A nocturnal spider about two inches across is able to steer while falling, much like a wingsuit flyer, in order to return to the tree from which it fell.

“My guess is that many animals living in the trees are good at aerial gliding, from snakes and lizards to ants and now spiders,” says Robert Dudley, professor of integrative biology at the University of California, Berkeley.

 

4. Shark stores sperm for 45 months—then gives birth

Brownbanded bamboo sharks have a surprising way of producing offspring. The females can be separated from the male fathers of their pups for an astounding 45 months and still have a viable baby.

Moisés A. Bernal, a PhD candidate at the Marine Science Institute at UT Austin, explains how scientists made the discovery:

 

5. Water bears are tough, tiny, and totally freaky

Small and strangely hardy animals called water bears—or tardigrades—can survive the harshest of environments, including outer space. Stick a tardigrade in an 80-celsius freezer for 10 years and it starts running around 20 minutes after thawing.

tardigrade or water bear
(Credit: Saguaro National Park/Flickr)

When scientists sequenced their genome, they were shocked to find the animals get a huge chunk—about 17 percent—from foreign DNA. For comparison, most animals have less than one percent of their genome from foreign DNA.

“We knew many animals acquire foreign genes, but we had no idea that it happens to this degree,” says Bob Goldstein, a researcher at the University of North Carolina at Chapel Hill.

 

6. Dinosaur snouts on chickens?

Scientists have transformed chicken embryos to give them a snout and palate configuration similar to that of small dinosaurs like Velociraptor and Archaeopteryx. Scientists say they didn’t create a “dino-chicken” just for the heck of it. They want to find the molecular mechanism involved in creating the skeleton of the beak.
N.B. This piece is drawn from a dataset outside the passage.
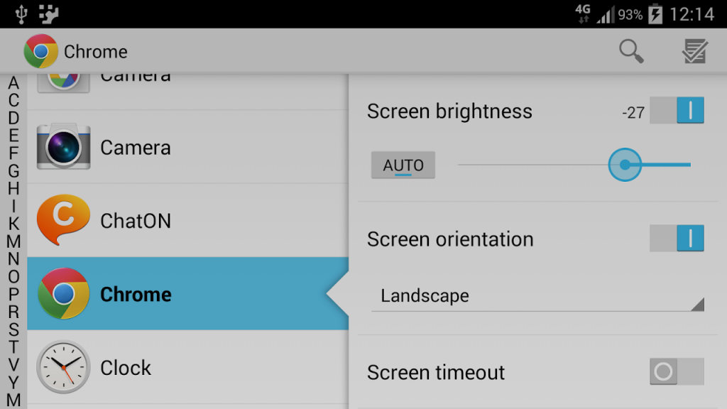Viewport: 727px width, 409px height.
Task: Open the Landscape orientation dropdown
Action: coord(538,297)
Researchers report that the unusual arrangement of cells in a chicken's eye constitutes the first known biological occurrence of a potentially new state of matter known as "disordered hyperuniformity," which has been shown to have unique physical properties. (Credit: Johnathan Nightingale/Flickr)
(Credit: Johnathan Nightingale/Flickr)

“Little work has been done on what exactly a beak is, anatomically, and how it got that way either evolutionarily or developmentally,” says Bhart-Anjan S. Bhullar, a paleontologist at Yale University.